上場後初の発表会ということもあって会場には200人以上の関係者が詰めかけた
挨拶を行なうゲームオン代表取締役社長大野俊朗氏。職歴は四国銀行でのスクウェア担当を皮切りに、スクウェア、デジキューブ、チュンソフト、'03年よりゲームオンというキャリアを持つ
祝辞を述べるWindy Soft CEOの李・ハンチャン氏。ゲームオンを日本最大のオンラインゲームパブリッシャーと持ち上げた
 ゲームオンは、今年7月に発生した顧客情報流出を受けて東証マザーズへの上場を延期し、先週12月8日に上場を果たしたばかり。上場に合わせて初公開された第3四半期の財務・業績の概況によれば、売上高は42億8,400万円と、オンラインゲームパブリッシャーとしてはガンホーオンラインエンターテイメントの50億5637万円に次ぐ規模の大型パブリッシャーの上場となった。ゲームポットが12億6,000万円、サイバーステップの9億600万円(平成18年5月期通期の業績)に比べると規模の大きさがわかる。

 上場後、そして代表取締役社長として初の発表会での登壇となった大野俊朗氏は、「『ミラクルサマナーキュイ』は、ゲームオン初のカジュアルゲームであり、新しいオンラインカジュアルゲームの形になることを期待している」と挨拶。ゲームオンは、もともと韓国サムスングループとソフトバンクの合弁会社として誕生したオンラインゲームパブリッシャーだが、日本人社長は大野氏が初めて。創業から見てきた人間としては非常にフレッシュな印象を受けた。

 大野氏によれば、MMORPG一辺倒でビジネスが成立する時代はもう終わったと認識しているという。今後は現状の豊富なユーザー資産を活かしてカジュアルゲームにも進出していく方針で、来年にはより多くのカジュアルゲームをリリースしていくつもりだという。同社は、ジーパラドットコムというゲームメディアを保有しているが、これとは別にゲームポータル事業にも興味を示しており、カジュアルゲームとセットでゲームポータルの分野に大きく踏み込んでくる可能性もある。ともあれ、来年の展開が非常に楽しみなメーカーだ。

 さて、今回発表された「ミラクルサマナーキュイ」は、今年10月5日にWindy Softからライセンスを獲得した「Monster Summon Battle CUI」の日本タイトル。今回は、この日本タイトルのお披露目と、サービスインまでの大まかなサービススケジュールとビジネスモデルが発表された。なお、クローズドβテストの募集は本日18時よりスタートしている。これについては弊誌でも別記事で募集を行なっているので、興味を覚えた方は応募してみてほしい。
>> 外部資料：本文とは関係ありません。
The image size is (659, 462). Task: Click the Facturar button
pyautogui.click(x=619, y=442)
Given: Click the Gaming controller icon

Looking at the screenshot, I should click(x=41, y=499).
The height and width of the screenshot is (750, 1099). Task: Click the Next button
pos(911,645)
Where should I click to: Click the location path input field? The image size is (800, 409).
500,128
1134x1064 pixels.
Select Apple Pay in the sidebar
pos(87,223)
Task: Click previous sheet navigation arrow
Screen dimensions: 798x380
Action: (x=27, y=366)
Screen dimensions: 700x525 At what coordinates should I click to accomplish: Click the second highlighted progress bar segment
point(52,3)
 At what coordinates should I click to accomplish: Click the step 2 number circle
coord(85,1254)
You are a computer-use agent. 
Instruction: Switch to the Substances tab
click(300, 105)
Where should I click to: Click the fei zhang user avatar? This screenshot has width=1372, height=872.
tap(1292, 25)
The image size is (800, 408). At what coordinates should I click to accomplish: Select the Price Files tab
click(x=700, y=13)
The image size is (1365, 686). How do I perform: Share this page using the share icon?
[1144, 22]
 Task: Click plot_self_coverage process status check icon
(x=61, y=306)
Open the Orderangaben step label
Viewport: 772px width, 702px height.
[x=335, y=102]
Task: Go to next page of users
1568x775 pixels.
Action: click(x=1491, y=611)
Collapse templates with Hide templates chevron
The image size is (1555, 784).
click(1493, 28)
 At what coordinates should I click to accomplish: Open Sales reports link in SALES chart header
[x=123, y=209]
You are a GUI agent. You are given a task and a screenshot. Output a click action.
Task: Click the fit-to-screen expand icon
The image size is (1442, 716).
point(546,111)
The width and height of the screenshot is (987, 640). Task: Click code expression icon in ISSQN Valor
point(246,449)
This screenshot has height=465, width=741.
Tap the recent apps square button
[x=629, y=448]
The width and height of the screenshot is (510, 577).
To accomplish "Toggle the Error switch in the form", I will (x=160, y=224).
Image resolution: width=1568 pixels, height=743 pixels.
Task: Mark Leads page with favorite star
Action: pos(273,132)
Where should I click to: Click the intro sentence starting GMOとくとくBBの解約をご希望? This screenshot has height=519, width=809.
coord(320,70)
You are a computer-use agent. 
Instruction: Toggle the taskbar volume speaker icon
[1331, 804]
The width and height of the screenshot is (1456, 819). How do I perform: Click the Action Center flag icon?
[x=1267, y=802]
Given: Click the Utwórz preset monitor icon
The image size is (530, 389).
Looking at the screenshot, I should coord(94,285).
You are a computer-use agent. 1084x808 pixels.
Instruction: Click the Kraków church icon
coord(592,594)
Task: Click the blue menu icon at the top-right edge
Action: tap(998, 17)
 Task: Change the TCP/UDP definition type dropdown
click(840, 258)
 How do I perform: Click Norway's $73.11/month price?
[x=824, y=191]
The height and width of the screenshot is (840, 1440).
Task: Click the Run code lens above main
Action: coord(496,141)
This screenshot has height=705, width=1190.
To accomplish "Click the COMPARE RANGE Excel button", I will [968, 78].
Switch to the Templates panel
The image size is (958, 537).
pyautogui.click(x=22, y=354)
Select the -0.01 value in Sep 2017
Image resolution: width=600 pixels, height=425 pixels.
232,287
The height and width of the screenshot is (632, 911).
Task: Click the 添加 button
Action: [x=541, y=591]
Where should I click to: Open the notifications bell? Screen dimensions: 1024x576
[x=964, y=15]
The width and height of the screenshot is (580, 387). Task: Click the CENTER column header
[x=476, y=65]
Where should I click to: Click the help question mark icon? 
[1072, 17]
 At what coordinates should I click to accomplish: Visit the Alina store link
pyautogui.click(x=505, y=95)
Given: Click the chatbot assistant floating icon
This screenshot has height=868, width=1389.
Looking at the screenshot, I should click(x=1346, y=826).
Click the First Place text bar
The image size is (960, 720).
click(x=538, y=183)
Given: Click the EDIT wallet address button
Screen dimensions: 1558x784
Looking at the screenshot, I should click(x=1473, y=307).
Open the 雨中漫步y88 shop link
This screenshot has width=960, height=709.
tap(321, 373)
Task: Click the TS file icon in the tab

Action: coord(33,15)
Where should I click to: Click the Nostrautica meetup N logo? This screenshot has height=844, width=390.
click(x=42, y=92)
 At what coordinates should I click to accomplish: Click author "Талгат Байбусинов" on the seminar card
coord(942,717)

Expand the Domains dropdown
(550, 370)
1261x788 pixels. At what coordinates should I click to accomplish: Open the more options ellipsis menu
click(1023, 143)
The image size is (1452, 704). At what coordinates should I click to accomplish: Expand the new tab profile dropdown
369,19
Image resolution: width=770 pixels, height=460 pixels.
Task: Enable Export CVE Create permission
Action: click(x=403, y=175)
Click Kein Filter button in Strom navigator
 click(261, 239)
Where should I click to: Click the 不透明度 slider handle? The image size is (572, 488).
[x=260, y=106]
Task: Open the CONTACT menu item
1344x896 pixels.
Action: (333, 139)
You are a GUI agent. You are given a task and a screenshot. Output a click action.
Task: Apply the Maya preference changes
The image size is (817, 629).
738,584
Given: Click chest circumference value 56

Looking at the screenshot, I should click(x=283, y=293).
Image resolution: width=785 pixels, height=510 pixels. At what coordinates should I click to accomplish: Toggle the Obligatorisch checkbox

 「ミラクルサマナーキュイ」は、簡単な操作、柔らかいタッチのグラフィックス、親しみやすい世界観、基本プレイ無料、1ゲーム3分程度というコンパクトな対戦バトルといった具合に、低年齢層や女性層を強く意識したカジュアルオンラインゲームだが、肝心のゲームデザインが非常にわかりにくい。発表会でも、なぜか対戦バトルの実演はほとんど行なわなかったため、参加した関係者がどれほどゲームを理解できたのか、不安が残る内容だった。

【イメージイラスト】
イメージイラストは、セガの「ぷよぷよフィーバー」のキャラクタデザイン等で知られる竹浪秀行氏が担当。作品のイメージに即した適材だ

【スクリーンショット】
左上から順に、召喚シーンからはじまるゲームの基本的な流れを追っていったスクリーンショット。手前にいるのがマイキャラ。中央にある丸がターゲットカーソル。見てのとおり非常に地味で、静止画面からゲームの魅力は伝えにくい


■ 世界で一番カジュアルなオンラインFPS「ミラクルサマナーキュイ」

ゲームの説明を行なった「ミラクルサマナーキュイ」プロデューサーの加藤有紀子氏。全体的にもう少しゲームの具体的な説明がほしかったところ
加藤氏が示したスライドによればターゲットは15歳から25歳。ゲームオンでは同作で新しい層の開拓に挑むことになる
アイテムショップ「キュイ商店」。ずらりと召喚獣が並んでいる。現在表示されているのが「パピー」クラスで、キャラクタレベルを上げていくことで、上位のワイルド、ビースト、マスター、ロードクラスの召喚獣にアクセス可能になる
 「ミラクルサマナーキュイ」の基本的なゲームデザインは、3人称視点のアクションシューティングゲームだ。初回ログイン時に作成したキャラクタが戦うのではなく、正確には自分のキャラクタが呼び出した召喚獣に乗り、召喚獣の能力やスキルを駆使してシューティングバトルに挑んでいく。インターフェイスは、キーボードで移動、マウスで照準を行なうFPS準拠のプレイスタイルで、広義でのオンラインFPSと呼べるカジュアルゲームだ。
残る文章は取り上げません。